Skip the pictures, please, and write out exactly the lines from the opening of the data through the line containing "[group] (617, 597)".

- [Entries supplied]
============================================================

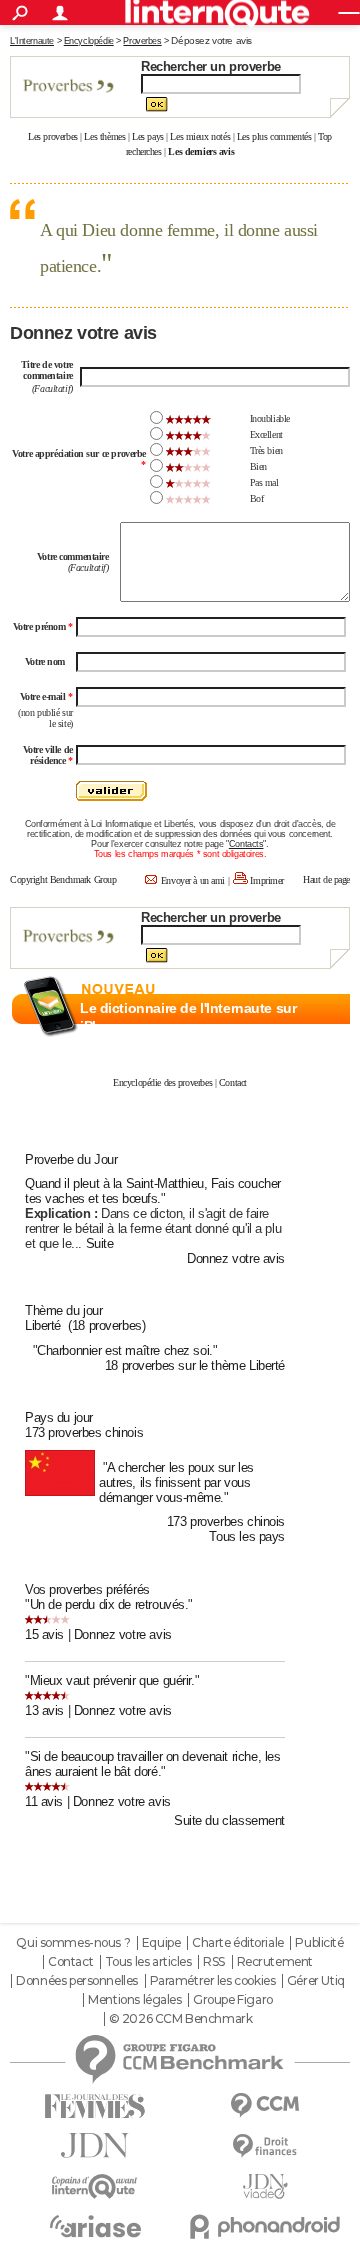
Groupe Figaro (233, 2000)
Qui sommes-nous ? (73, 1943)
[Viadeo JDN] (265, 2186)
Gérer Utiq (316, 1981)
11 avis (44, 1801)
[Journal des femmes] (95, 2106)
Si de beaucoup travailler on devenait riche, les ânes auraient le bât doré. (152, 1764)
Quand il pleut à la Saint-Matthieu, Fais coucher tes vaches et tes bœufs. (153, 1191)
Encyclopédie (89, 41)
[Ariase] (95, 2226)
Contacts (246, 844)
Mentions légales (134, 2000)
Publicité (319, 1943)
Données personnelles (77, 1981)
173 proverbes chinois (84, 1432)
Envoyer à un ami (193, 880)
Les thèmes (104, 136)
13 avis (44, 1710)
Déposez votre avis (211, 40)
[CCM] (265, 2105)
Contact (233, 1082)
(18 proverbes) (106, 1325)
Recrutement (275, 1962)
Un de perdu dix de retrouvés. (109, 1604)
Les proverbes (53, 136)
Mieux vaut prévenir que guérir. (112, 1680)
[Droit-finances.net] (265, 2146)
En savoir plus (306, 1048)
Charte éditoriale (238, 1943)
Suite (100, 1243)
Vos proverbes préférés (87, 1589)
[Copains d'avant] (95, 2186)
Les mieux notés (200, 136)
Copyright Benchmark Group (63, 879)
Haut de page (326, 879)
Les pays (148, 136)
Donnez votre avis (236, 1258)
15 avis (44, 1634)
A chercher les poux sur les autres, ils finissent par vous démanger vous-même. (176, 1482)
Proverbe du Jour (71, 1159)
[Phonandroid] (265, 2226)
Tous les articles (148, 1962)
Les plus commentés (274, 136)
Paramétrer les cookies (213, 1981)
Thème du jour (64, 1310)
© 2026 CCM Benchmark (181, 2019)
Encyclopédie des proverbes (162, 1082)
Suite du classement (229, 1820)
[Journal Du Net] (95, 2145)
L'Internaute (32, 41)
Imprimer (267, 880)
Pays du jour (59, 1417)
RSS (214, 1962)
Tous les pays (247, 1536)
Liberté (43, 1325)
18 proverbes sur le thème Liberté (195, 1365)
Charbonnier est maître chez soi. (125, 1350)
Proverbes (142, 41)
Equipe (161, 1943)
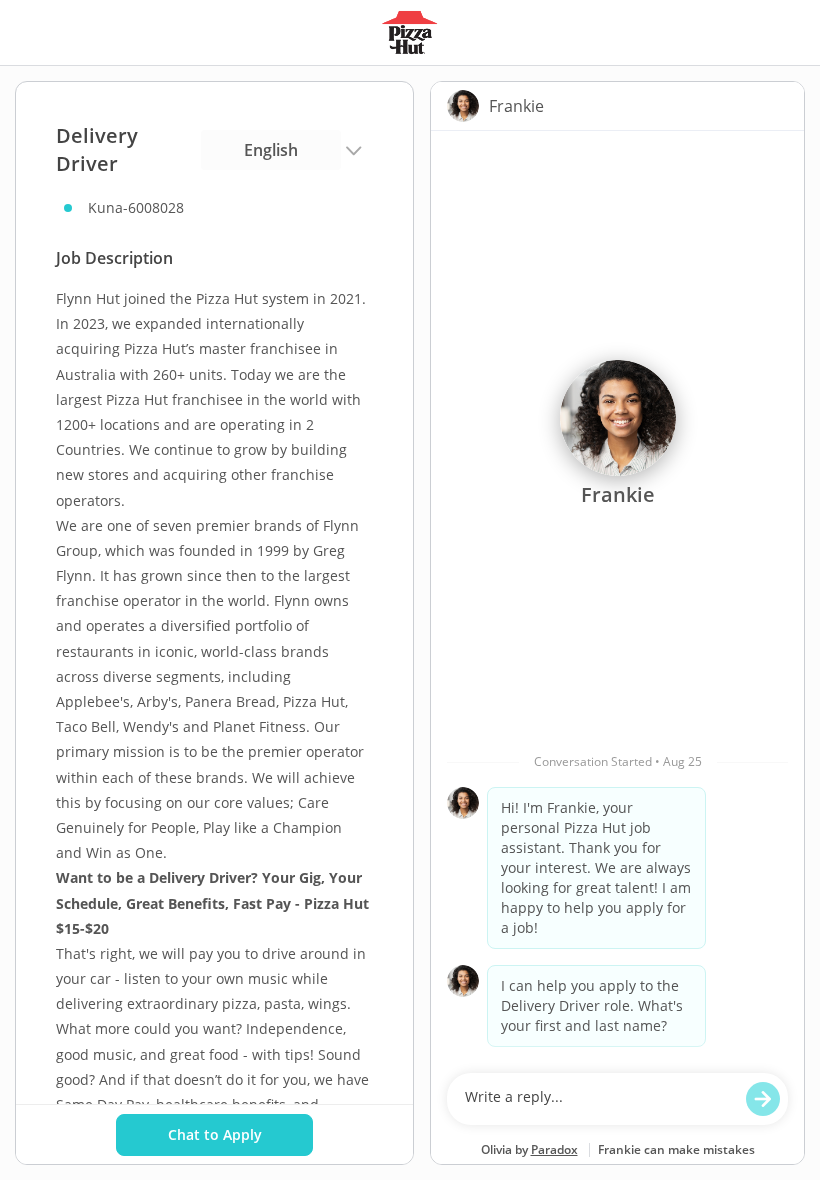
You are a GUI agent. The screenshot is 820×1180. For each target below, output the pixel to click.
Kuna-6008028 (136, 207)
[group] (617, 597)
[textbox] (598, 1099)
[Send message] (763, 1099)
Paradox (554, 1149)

============================================================

- [Answer to this task]
Groupe Figaro (233, 2000)
Qui sommes-nous ? (73, 1943)
[Viadeo JDN] (265, 2186)
Gérer Utiq (316, 1981)
11 avis (44, 1801)
[Journal des femmes] (95, 2106)
Si de beaucoup travailler on devenait riche, les ânes auraient le bât doré. (152, 1764)
Quand il pleut à la Saint-Matthieu, Fais coucher tes vaches et tes bœufs. (153, 1191)
Encyclopédie (89, 41)
[Ariase] (95, 2226)
Contacts (246, 844)
Mentions légales (134, 2000)
Publicité (319, 1943)
Données personnelles (77, 1981)
173 proverbes chinois (84, 1432)
Envoyer à un ami (193, 880)
Les thèmes (104, 136)
13 avis (44, 1710)
Déposez votre avis (211, 40)
[CCM] (265, 2105)
Contact (233, 1082)
(18 proverbes) (106, 1325)
Recrutement (275, 1962)
Un de perdu dix de retrouvés. (109, 1604)
Les proverbes (53, 136)
Mieux vaut prévenir que guérir. (112, 1680)
[Droit-finances.net] (265, 2146)
En savoir plus (306, 1048)
Charte éditoriale (238, 1943)
Suite (100, 1243)
Vos proverbes préférés (87, 1589)
[Copains d'avant] (95, 2186)
Les mieux notés (200, 136)
Copyright Benchmark Group (63, 879)
Haut de page (326, 879)
Les pays (148, 136)
Donnez votre avis (236, 1258)
15 avis (44, 1634)
A chercher les poux sur les autres, ils finissent par vous démanger vous-même. (176, 1482)
Proverbe du Jour (71, 1159)
[Phonandroid] (265, 2226)
Tous les articles (148, 1962)
Les plus commentés (274, 136)
Paramétrer les cookies (213, 1981)
Thème du jour (64, 1310)
© 2026 CCM Benchmark (181, 2019)
Encyclopédie des proverbes (162, 1082)
Suite du classement (229, 1820)
[Journal Du Net] (95, 2145)
L'Internaute (32, 41)
Imprimer (267, 880)
Pays du jour (59, 1417)
RSS (214, 1962)
Tous les pays (247, 1536)
Liberté (43, 1325)
18 proverbes sur le thème Liberté (195, 1365)
Charbonnier est maître chez soi. (125, 1350)
Proverbes (142, 41)
Equipe (161, 1943)
You are a GUI agent. The screenshot is 820×1180. For each target below, output the pixel to click.
Kuna-6008028 (136, 207)
[group] (617, 597)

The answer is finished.